Passage provided.
= = = = = = =
What is an Audiologist?
An Audiologist is a healthcare professional that provides services related to the prevention of hearing loss and the identification, assessment, and treatment of persons with impairment of hearing and/or balance disorders. Currently in the United States, an Audiologist must earn a doctoral level degree (AuD or PhD) from an accredited University in order to practice.
CHI Health audiologists identify, diagnose, treat and monitor disorders of the auditory (hearing) and vestibular system which helps with balance and coordination. They employ various testing strategies to measure hearing loss by determining which portions of hearing (high, middle, or low frequencies) are affected and to what degree. Based on their findings, they dispense and maintain hearing aids. Tinnitus and balance disorder treatment is prescribed based on the testing outcome.
If you experience any of the following symptoms, you may have a hearing loss and should consider being evaluated by an audiologist:
- Do you experience ringing, roaring, or buzzing in one or both ears?
- Is your television volume louder than others would like?
- Do you often have to ask people to repeat what they have said?
= = = = = = =
Try it. Copy everything from "CHI Health audiologists" down to "they have said?" in the text on audiologists, changing "television" to "radio". The listing that follows has no connection to the text on audiologists.

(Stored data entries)
= = = = = = =
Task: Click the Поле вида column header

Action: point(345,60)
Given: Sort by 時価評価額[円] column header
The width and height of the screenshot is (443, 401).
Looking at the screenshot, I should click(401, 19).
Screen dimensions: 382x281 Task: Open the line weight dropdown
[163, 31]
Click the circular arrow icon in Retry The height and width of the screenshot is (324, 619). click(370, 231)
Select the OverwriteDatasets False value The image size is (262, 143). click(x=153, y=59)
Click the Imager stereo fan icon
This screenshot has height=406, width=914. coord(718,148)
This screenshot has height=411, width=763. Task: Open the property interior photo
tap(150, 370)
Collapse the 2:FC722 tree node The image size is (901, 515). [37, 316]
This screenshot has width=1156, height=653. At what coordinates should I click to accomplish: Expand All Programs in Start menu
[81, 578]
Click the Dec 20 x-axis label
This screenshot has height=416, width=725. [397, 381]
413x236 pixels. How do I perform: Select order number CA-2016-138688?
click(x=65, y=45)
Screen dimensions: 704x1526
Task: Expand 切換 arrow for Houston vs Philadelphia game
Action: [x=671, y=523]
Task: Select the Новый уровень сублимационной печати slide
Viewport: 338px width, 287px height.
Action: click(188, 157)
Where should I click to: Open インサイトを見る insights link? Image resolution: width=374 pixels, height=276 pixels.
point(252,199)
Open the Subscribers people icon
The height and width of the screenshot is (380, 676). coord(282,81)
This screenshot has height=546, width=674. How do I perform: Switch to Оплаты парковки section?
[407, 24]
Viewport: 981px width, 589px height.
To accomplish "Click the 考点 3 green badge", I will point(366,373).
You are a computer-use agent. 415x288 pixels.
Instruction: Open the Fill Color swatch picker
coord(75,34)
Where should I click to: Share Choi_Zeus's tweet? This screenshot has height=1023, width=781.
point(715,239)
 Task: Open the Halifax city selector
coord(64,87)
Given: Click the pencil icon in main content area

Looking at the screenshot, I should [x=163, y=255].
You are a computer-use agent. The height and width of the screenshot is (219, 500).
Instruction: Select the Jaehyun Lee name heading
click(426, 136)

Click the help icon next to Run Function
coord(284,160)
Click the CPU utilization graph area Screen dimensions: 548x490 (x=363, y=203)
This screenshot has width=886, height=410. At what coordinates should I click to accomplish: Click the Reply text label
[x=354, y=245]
= = = = = = =
Exercise response.
CHI Health audiologists identify, diagnose, treat and monitor disorders of the auditory (hearing) and vestibular system which helps with balance and coordination. They employ various testing strategies to measure hearing loss by determining which portions of hearing (high, middle, or low frequencies) are affected and to what degree. Based on their findings, they dispense and maintain hearing aids. Tinnitus and balance disorder treatment is prescribed based on the testing outcome.
If you experience any of the following symptoms, you may have a hearing loss and should consider being evaluated by an audiologist:
- Do you experience ringing, roaring, or buzzing in one or both ears?
- Is your radio volume louder than others would like?
- Do you often have to ask people to repeat what they have said?